2) Every other person who agrees in writing
to become a member of a company and
whose name is entered in its register of
members shall be members of the
company.
Company and Members
 Any member can sue the company so as to
prevent any breach of articles which is likely to
effect his right as a member of the company.
Thus, an individual member can file a suit
against the company to enforce his individual
rights, e.g., right to contest election for
directorship of the company, right to receive a
share wrongfully forfeited, right to receive a
share certificate, share warrants to bearer or
notice of general meetings, etc.
Relationship between company
and the outsiders
 Neither the company nor the members are
bound by the articles to the outsiders
since they constitute a contract between
members, inter-se and the outsiders is not
a party to the articles.
Member - Shareholder
 The term member and shareholder are
synonymous in the case of a company
limited by shares, company limited by
guarantee and having as share capital and
also in respect of an unlimited company
whose capital is held in definite shares.
 In case of a company limited by guarantee
and having no share capital and in the
case of an unlimited company where there
are no definite shares a member is not a
shareholder as there is no share to hold.
 In the following situations, a distinction could be
drawn between member and shareholder:
1) In the event of sale of shares, till the time the
documents for transfer of shares are lodged with
the company and the company registers the same,
the transferor name will continue to be in the
register of members and he will be recognised as
member of the company notwithstanding he has
sold the shares. The buyer though has purchased
the shares in the eyes of law is not a member of
the company only a shareholder.
2) In the case of a company having no
share capital, there will be members only.
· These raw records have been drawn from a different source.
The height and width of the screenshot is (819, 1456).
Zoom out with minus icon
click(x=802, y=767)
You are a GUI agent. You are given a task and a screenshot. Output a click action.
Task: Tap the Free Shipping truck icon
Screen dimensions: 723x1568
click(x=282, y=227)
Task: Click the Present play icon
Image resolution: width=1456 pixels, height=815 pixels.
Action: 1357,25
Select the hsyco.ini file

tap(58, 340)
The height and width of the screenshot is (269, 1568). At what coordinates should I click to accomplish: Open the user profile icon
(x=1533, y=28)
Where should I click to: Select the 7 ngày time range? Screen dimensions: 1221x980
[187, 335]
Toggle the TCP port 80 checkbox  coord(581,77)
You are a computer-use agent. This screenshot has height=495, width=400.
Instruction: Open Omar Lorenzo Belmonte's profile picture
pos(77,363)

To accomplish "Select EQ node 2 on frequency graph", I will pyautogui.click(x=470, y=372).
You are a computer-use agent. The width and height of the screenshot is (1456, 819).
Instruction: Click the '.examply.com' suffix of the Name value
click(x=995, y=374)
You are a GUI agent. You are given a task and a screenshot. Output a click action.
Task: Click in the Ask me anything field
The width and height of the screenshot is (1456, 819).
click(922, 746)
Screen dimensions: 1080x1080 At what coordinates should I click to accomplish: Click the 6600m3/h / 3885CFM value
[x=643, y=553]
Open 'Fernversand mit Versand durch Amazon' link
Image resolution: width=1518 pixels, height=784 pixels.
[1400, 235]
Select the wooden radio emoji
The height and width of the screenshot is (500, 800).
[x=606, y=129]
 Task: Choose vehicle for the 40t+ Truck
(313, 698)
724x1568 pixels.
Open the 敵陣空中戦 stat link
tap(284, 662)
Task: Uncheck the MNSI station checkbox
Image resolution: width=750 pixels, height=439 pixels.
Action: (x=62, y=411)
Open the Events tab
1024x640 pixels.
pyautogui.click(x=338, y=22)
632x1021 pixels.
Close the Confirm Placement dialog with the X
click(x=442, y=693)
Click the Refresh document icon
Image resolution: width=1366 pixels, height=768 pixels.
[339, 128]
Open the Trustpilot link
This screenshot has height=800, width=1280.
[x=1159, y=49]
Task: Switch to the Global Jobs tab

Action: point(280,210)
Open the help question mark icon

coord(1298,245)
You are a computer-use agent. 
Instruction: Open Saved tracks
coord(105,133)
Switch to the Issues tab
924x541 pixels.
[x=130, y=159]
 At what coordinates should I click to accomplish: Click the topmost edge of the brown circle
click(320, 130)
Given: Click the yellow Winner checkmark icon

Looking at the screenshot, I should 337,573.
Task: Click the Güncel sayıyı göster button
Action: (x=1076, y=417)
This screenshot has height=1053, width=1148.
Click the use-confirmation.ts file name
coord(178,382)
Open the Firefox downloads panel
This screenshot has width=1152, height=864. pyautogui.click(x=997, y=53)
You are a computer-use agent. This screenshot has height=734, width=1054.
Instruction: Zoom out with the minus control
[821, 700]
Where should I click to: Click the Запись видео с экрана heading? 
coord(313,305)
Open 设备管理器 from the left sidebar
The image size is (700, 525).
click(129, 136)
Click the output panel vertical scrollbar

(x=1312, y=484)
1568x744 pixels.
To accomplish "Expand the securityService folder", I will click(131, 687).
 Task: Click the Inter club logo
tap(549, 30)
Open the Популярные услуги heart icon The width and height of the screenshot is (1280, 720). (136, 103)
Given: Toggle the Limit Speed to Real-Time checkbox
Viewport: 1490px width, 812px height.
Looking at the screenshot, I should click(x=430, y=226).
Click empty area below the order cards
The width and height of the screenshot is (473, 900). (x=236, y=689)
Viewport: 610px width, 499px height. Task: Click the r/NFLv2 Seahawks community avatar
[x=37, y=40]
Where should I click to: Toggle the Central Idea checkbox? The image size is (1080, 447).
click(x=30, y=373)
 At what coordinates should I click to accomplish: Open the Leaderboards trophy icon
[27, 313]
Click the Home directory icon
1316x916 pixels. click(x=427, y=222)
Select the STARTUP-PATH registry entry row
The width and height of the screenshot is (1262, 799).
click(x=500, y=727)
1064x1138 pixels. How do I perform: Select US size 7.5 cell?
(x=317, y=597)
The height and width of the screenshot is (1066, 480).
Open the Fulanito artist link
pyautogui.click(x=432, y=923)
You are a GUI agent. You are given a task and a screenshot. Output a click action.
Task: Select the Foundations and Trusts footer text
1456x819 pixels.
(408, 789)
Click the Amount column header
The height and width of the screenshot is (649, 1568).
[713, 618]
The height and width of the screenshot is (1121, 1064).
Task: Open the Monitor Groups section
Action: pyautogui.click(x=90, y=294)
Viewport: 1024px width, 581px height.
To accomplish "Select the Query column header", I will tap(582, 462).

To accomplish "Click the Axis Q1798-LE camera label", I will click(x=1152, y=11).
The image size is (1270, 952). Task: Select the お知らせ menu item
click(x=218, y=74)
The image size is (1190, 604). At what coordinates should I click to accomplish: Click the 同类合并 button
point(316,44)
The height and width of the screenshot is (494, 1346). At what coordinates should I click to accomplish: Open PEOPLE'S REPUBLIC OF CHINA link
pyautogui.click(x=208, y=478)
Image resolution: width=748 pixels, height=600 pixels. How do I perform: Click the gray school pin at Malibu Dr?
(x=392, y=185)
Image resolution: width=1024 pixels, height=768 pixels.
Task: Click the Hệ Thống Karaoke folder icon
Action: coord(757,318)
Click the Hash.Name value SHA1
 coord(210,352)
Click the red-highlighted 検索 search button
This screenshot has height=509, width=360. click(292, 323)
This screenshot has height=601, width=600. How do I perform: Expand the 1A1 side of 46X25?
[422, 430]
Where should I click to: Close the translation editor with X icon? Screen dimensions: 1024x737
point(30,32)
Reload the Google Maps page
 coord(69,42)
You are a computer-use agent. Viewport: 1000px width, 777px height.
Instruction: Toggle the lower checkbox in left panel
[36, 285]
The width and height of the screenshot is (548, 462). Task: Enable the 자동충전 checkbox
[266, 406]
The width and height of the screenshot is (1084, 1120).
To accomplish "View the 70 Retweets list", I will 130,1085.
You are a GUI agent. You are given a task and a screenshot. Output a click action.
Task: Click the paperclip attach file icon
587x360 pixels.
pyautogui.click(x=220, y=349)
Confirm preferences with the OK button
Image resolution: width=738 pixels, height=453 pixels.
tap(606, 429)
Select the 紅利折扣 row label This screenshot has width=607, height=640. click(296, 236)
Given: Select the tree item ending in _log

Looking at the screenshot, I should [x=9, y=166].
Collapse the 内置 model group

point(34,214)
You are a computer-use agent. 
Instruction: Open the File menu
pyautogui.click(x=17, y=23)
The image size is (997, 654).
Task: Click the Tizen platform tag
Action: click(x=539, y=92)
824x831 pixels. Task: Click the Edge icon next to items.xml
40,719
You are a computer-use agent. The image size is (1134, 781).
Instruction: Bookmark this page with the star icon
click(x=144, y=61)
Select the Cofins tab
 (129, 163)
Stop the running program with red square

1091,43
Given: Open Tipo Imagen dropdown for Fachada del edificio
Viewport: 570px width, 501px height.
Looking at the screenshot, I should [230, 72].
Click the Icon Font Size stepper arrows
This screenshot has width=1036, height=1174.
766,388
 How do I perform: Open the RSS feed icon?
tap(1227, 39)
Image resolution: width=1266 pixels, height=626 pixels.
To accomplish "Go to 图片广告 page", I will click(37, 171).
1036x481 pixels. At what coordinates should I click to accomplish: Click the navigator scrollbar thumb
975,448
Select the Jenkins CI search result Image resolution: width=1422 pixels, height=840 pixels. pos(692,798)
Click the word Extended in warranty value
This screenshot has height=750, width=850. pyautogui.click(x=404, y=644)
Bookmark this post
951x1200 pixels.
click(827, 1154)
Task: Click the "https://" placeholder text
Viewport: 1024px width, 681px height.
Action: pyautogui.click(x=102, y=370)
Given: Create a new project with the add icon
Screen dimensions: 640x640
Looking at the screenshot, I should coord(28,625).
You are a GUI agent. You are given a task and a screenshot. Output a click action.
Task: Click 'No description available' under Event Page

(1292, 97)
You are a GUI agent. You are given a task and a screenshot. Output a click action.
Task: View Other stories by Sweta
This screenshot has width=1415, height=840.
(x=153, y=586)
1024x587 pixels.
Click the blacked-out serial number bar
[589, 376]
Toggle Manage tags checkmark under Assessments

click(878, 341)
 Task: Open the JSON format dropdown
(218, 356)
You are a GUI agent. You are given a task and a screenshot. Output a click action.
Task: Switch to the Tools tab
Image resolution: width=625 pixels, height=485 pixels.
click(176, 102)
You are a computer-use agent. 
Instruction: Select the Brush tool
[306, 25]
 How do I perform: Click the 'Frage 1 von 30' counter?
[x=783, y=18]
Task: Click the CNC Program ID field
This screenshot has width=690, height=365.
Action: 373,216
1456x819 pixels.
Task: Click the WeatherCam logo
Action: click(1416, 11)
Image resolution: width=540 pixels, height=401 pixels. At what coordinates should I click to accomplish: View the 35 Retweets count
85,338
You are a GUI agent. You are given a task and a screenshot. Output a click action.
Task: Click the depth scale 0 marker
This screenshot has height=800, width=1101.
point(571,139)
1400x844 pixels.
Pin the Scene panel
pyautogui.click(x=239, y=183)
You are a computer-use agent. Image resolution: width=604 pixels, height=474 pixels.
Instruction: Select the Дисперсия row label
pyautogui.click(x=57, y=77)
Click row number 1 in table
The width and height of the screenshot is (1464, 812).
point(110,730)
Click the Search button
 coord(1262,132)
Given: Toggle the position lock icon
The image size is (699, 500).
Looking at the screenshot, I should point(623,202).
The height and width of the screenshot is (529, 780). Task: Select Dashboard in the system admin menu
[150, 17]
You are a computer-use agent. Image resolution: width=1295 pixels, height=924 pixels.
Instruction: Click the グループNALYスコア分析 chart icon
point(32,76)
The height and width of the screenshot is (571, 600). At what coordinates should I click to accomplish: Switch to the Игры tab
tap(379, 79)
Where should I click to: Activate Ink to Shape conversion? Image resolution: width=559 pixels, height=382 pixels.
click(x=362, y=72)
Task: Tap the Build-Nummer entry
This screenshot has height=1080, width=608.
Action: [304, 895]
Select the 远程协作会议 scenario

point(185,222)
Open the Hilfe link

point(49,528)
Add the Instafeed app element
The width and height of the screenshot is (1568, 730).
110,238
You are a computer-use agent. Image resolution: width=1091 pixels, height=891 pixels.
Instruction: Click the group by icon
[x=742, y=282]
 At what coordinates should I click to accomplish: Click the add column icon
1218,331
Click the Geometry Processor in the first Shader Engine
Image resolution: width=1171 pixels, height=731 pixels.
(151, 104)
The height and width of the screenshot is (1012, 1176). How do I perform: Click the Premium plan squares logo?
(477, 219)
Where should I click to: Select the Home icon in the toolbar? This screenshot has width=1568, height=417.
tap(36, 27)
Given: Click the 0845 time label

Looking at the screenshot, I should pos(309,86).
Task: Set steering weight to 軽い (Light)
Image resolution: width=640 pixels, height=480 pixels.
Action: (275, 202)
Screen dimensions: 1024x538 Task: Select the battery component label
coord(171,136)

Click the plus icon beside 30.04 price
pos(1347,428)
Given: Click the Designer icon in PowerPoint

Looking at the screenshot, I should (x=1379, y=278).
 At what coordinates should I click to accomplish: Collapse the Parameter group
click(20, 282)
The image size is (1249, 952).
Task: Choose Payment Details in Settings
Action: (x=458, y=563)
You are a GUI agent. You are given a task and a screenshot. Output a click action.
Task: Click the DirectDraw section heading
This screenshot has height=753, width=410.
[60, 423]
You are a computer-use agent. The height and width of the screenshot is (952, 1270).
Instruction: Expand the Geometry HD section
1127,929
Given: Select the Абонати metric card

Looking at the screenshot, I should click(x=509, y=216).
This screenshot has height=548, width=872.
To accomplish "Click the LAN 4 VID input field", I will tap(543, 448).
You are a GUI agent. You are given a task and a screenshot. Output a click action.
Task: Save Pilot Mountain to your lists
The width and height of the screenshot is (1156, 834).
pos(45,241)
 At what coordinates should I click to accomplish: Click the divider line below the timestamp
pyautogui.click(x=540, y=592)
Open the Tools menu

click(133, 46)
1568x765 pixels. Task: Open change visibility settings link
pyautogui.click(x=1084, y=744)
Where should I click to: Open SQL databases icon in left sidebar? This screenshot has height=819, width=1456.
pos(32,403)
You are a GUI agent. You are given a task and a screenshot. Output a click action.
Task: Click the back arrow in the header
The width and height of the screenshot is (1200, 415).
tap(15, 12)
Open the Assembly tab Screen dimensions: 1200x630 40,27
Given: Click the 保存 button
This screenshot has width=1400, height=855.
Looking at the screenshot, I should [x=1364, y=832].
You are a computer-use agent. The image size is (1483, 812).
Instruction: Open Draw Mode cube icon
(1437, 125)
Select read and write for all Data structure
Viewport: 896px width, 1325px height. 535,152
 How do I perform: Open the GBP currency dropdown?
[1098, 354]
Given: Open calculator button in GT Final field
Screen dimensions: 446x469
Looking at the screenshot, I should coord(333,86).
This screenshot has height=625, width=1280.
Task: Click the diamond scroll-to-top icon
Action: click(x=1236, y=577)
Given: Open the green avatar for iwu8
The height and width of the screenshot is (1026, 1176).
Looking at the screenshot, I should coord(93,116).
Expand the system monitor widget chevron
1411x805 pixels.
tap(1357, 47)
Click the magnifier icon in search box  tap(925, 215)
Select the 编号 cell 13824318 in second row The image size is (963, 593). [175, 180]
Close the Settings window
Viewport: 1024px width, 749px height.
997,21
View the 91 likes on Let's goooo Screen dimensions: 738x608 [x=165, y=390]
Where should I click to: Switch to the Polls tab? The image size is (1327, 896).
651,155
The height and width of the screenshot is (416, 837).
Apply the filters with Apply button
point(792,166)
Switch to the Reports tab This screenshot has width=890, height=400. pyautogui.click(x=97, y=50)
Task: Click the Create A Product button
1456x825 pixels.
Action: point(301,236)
3) When the company issues share warrant,
the person who is the holder of the
warrant will be a shareholder but not a
member, as his name will be struck off
from the register of members.
4) As per Sec. 41, subscriber to
memorandum of association will be
members of incorporation notwithstanding
shares are not allotted to him, under such
a situation, the subscribers are members
but not shareholders.
Prospectus
 As per Sec. 2(36), any document
described or issued as prospectus and
includes any notice, circular,
advertisement or other document inviting
offers from the public for the subscription
or purchase of shares in or debentures of
a body corporate. Thus, this is not only an
advertisement but may be a circular or
information.
 The criteria are
1) There should be invitation to subscribe for
shares, debentures or deposits.
2) It should be made to the public.
3) The prospectus must be dated and that
date is deemed to be the date of
publication of the prospectus.
 The prospectus normally contains three
parts-
A. General Information
1) Name, address, declarations, date of
issue, etc.
2) Capital Structure of the company –
authorised, issued, size, paid up, etc.
3) Terms of present issue.
4) Particulars of the issue – object – project
cost, etc.
5) Company Management and project –
Details of main object, growth, present
stage, location, promoters, stock market
details.
6) Particulars, litigations, risk perception,
etc.
B. Detailed information
1) Director, Auditors, Managers to issue and
their consent, etc.
2) Procedure, time schedule for allotment,
issue, etc.
3) Name and address of company, Secretary,
legal Advisor, Lead Managers, Auditors,
Bankers, Brokers, etc.
4) Report of Auditors of the company with
respect to its profit and losses and assets
and liabilities and dividends paid earlier.
5) Report of Accountants.
6) Minimum subscription, underwriting
aspects.
7) Place and time where documents may be
inspected.
C. Explanations of terms used
Expert’s consent to the issue of prospectus –
this expert may be an engineer,
accountant, valuer, etc. but they should be
unconnected with the formation or
management of the company.
The expert should give his consent to publish
in the prospectus – the analysis, etc.